Es ist immer wieder eine Freude, mit Reviergärtner Lars Leonhard durch sein Reich zu streifen. Bei meinem letzten Besuch haben wir uns auf die Reise nach Australien im Kuppelgewächshaus gemacht. Anfang 2020 war es ein kleines botanisches Wunder, als die dort wachsende Wollemie (Wollemia nobilis) weibliche Blüten angesetzt hatte. Nun haben sich die Bemühungen von Lars Leonhard um die geschlechtliche Nachzucht gelohnt. Der Nachwuchs ist da und wächst wohlbehütet in den Treibhäusern heran.
Wollemia nobilis gehört zu den botanischen Dinosauriern. Bis 1994 ging man davon aus, dass die Wollemie seit 50 Millionen Jahren ausgestorben war. Man kannte sie nur von fossilen Versteinerungen. So war es eine Sensation, als in einem unerforschten, abgelegenen Canyon des Wollemi-Parks, ca. 250 Kilometer westlich der australischen Stadt Sydney gelegen, der junge Forscher David Noble und Kollegen 23 Bäume und einige Jungpflanzen entdeckten. Nach aufwendigen Untersuchungen stand fest, dass es sich um die als ausgestorben geltende Wollemia handelte, die zu Ehren ihres Entdeckers den Namenszusatz “nobilis” erhielt. Um Pflanzenjäger und Touristen abzuhalten, wird der genaue Standort bis heute geheim gehalten.
2008 erhielt der Botanische Garten der HHU anläßlich der Eröffnung neuer Gewächshäuser zwei Wollemien geschenkt. Da man nicht wußte, wie sich die kostbaren Pflanzen in der neuen Umgebung entwickeln würden, wurde eine Pflanze in einen Kübel gesetzt und die zweite im Kuppelgewächshaus ausgepflanzt. Beide Pflanzen entwickelten sich gut und setzten nach einigen Jahren männliche Zapfen an. Heikel sind jedoch die weiblichen Blüten. In Deutschland ist es bislang nur wenige Male vorgekommen, dass sich an den einhäusigen Pflanzen auch weibliche Blüten gebildet haben. Umso größer war die Freude, als im Jahr 2020 weibliche Blüten an der Wollemie in der Kuppel heranwuchsen.

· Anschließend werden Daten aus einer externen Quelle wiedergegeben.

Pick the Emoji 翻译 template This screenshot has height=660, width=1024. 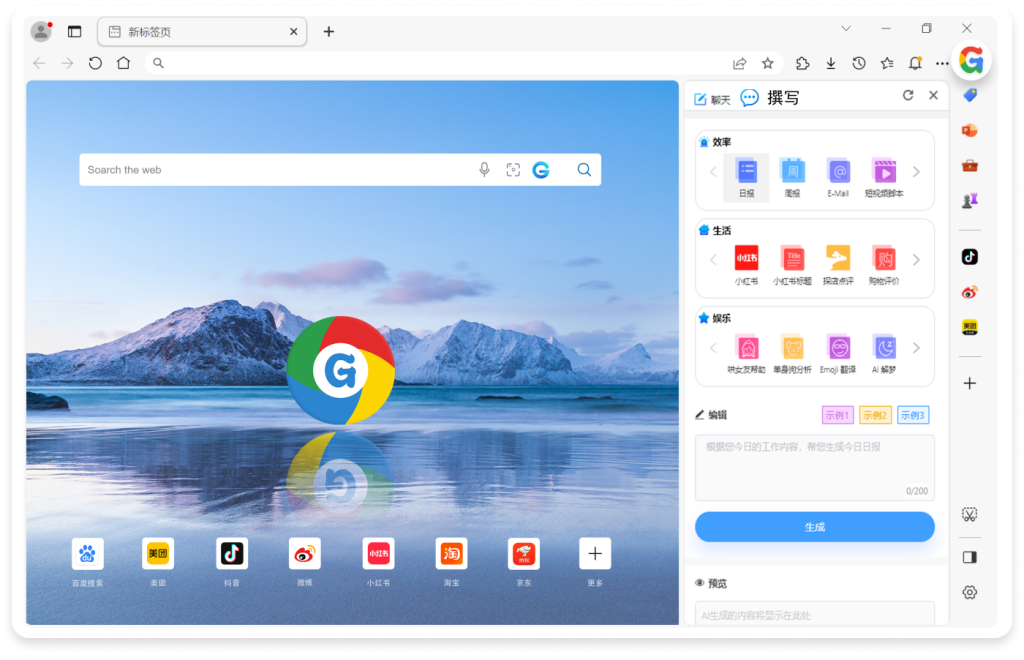[x=838, y=353]
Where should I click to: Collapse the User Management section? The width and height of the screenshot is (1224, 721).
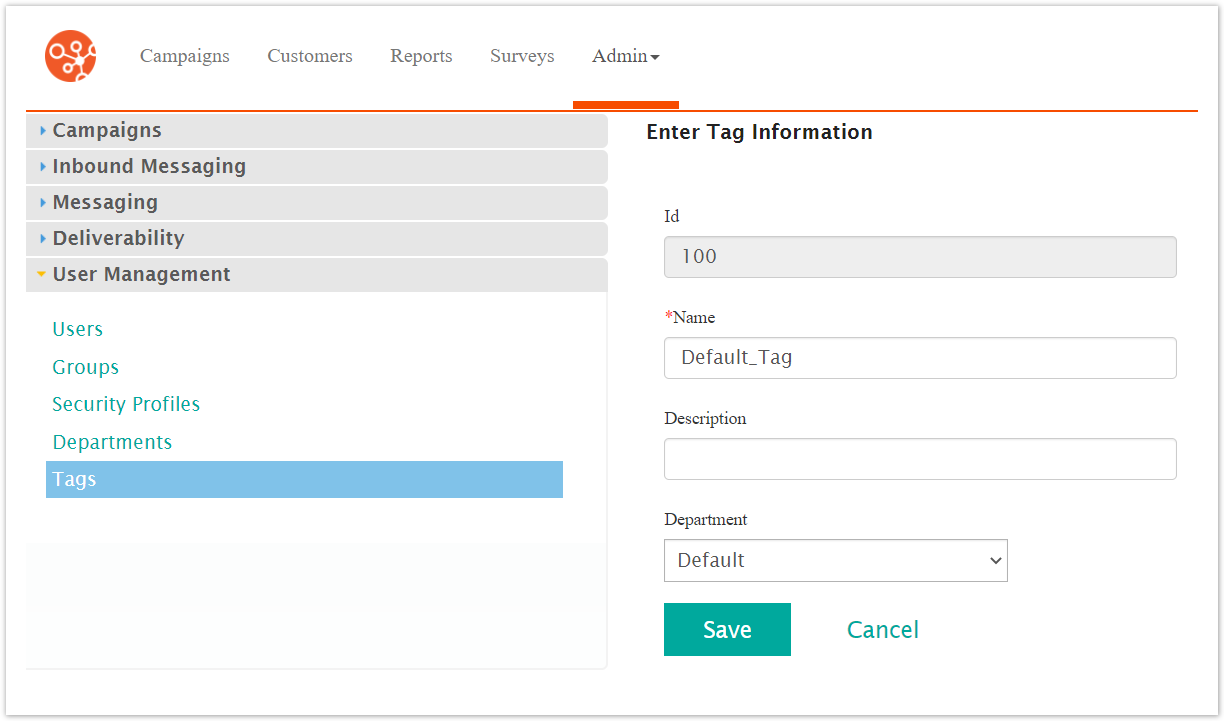[141, 274]
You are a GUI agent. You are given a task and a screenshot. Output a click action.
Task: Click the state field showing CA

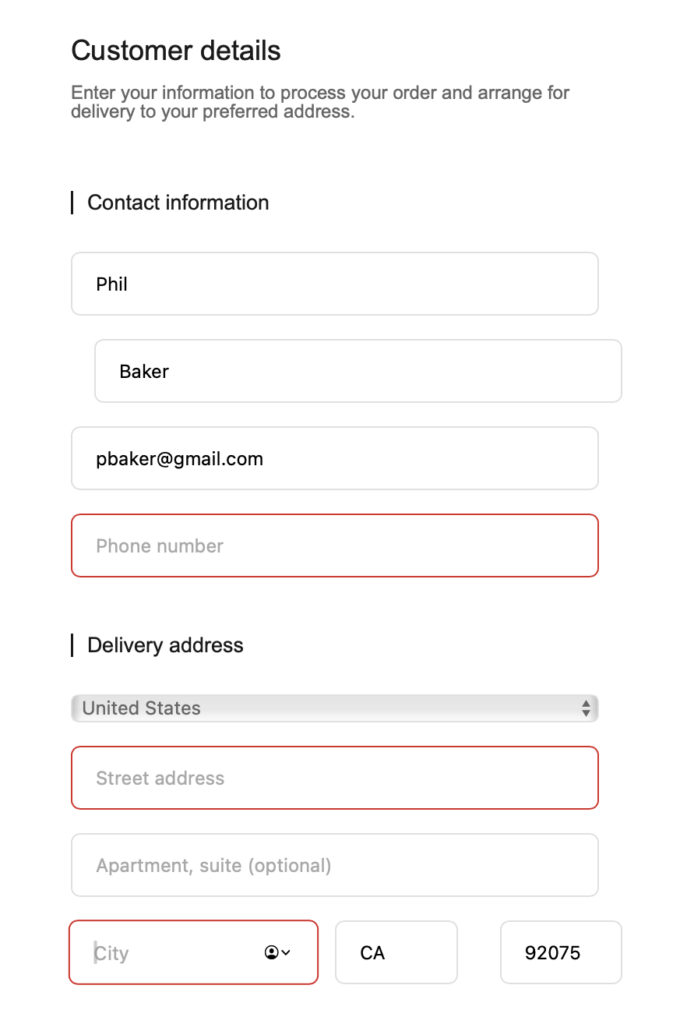point(396,953)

Nun war Lars Leonhard gefragt, der die Pflanzen geschlechtlich vermehren wollte. In der Natur werden Wollemien vom Wind bestäubt, im Kuppelgewächshaus ist es jedoch windstill . Die Arbeit des Windes übernahm er daher auf einer hohen Leiter stehend, wobei es überaus mühselig war, die filigranen, winzigen weiblichen Zapfen mit männlichen Pollen zu bestäuben. Pinsel und Pipette kamen mehrfach zum Einsatz und kleine Pollenwolken wurden über jeder Blüte ausgebracht. Dann hieß es fast zwei Jahre abwarten, ob sich die Mühe wirklich gelohnt hatte.
Mitte 2021 war es tatsächlich so weit, die Blüten waren verholzt und schuppenartiger Samen hatte sich gebildet. Aus der Fülle der Samen kann man jedoch leider nicht automatisch auf eine reiche Ernte schließen. Jeder Samen muss mühselig darauf abgetastet werden, ob sich im Inneren tatsächlich ein Keimling, als kleiner “Knubbel” erkennbar, befindet. Schließlich blieb eine Handvoll Keimlinge übrig. Sie wurden zunächst 20 Tage bei 5° Celsius stratifiziert (Für Laien wie mich: Stratifikation bedeutet Kältebehandlung von Samen), dann in einem Vermehrungssubstrat eingetopft und in einem kleinen Gewächshausschlauch mit erhöhter Wärme- und Feuchtigkeitszufuhr untergebracht. Und das Wunder geschah. Inzwischen wachsen 16 zarte Wollemien heran, zu Recht der ganze Stolz von Lars Leonhard. Und vielleicht wird irgendwann sein Traum wahr und er kann die Wollemien in ihrer natürlichen Umgebung besuchen, er hätte es sicherlich verdient.